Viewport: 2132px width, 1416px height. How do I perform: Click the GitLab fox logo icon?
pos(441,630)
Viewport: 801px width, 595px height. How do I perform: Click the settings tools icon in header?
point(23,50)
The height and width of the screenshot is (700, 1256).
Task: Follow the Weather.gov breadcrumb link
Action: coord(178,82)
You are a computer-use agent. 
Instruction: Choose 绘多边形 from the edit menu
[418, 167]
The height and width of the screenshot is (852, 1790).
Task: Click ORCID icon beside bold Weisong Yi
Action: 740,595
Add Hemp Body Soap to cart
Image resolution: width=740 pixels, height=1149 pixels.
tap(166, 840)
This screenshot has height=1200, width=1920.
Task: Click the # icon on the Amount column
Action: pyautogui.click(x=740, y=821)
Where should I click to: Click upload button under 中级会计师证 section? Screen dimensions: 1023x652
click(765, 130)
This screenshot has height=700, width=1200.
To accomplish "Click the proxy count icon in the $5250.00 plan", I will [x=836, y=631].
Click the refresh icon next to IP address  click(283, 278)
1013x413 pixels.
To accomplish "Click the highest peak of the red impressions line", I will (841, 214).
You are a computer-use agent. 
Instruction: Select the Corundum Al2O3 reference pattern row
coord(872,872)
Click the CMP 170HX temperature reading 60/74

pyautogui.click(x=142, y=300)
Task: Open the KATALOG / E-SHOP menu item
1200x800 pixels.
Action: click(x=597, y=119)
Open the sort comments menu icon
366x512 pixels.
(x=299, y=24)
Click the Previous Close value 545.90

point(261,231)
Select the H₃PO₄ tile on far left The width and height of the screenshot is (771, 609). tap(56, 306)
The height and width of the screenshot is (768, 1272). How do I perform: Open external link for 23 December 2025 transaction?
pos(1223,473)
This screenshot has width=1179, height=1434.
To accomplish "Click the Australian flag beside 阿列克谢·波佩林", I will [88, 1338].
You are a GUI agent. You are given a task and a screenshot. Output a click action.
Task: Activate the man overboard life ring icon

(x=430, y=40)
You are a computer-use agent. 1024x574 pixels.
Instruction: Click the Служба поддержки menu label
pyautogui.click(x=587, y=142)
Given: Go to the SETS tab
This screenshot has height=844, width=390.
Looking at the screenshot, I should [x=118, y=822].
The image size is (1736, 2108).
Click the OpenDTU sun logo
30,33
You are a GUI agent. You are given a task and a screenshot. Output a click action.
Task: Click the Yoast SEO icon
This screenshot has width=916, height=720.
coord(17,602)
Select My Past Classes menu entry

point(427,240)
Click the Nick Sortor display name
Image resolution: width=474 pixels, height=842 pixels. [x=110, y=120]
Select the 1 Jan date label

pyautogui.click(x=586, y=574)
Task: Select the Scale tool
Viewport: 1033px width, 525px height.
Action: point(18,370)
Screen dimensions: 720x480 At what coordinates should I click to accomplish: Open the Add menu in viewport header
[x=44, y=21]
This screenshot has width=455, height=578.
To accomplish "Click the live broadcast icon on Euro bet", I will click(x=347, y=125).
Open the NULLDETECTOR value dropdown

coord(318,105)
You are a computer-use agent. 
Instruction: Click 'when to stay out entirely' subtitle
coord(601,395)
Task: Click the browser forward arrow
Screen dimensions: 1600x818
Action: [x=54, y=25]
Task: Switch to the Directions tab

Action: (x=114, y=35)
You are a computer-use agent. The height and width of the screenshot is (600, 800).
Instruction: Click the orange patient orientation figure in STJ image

+--

How to complete this task: Every line in the data that holds the string "will" should be returned.

Solution for this exercise:
To accomplish "Click the proxy count icon in the $5250.00 plan", I will [x=836, y=631].
To accomplish "Click the highest peak of the red impressions line", I will (841, 214).
To accomplish "Click the Australian flag beside 阿列克谢·波佩林", I will [88, 1338].
To accomplish "Click the live broadcast icon on Euro bet", I will click(x=347, y=125).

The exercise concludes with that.